THE REQUEST – In the items below, report every line that contains the word "pixels", copying each line in full. Case counts.

DATA IN THIS EXERCISE –
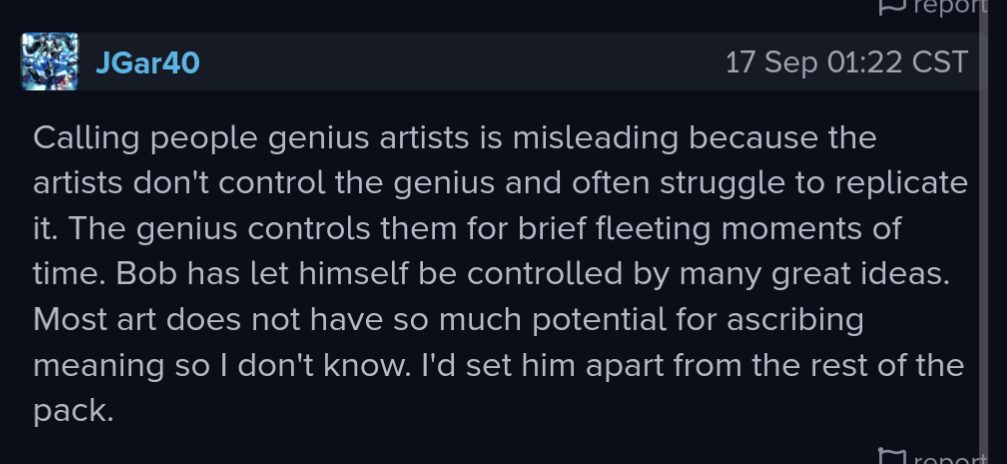Click the word 'Bob' in the comment
Image resolution: width=1007 pixels, height=464 pixels.
pos(146,274)
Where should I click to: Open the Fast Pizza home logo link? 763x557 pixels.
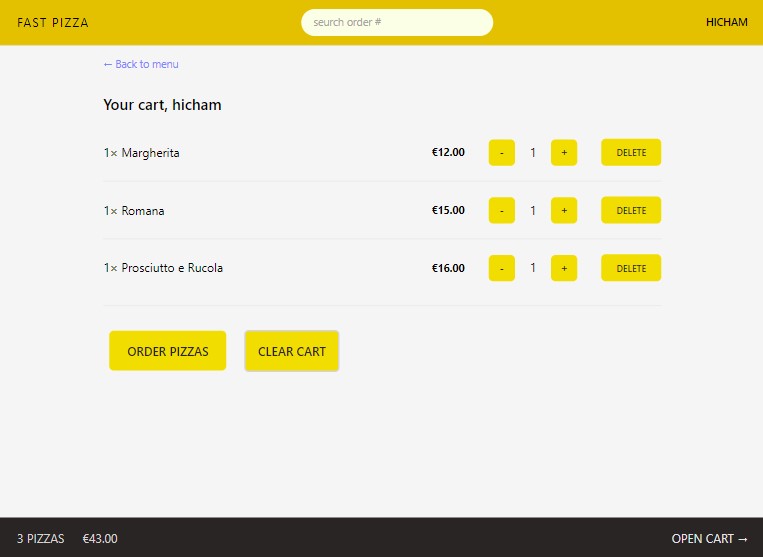click(53, 22)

CORRECT RESULT –
Image resolution: width=1007 pixels, height=464 pixels.
Where should I click to: Open the Fast Pizza home logo link? 763x557 pixels.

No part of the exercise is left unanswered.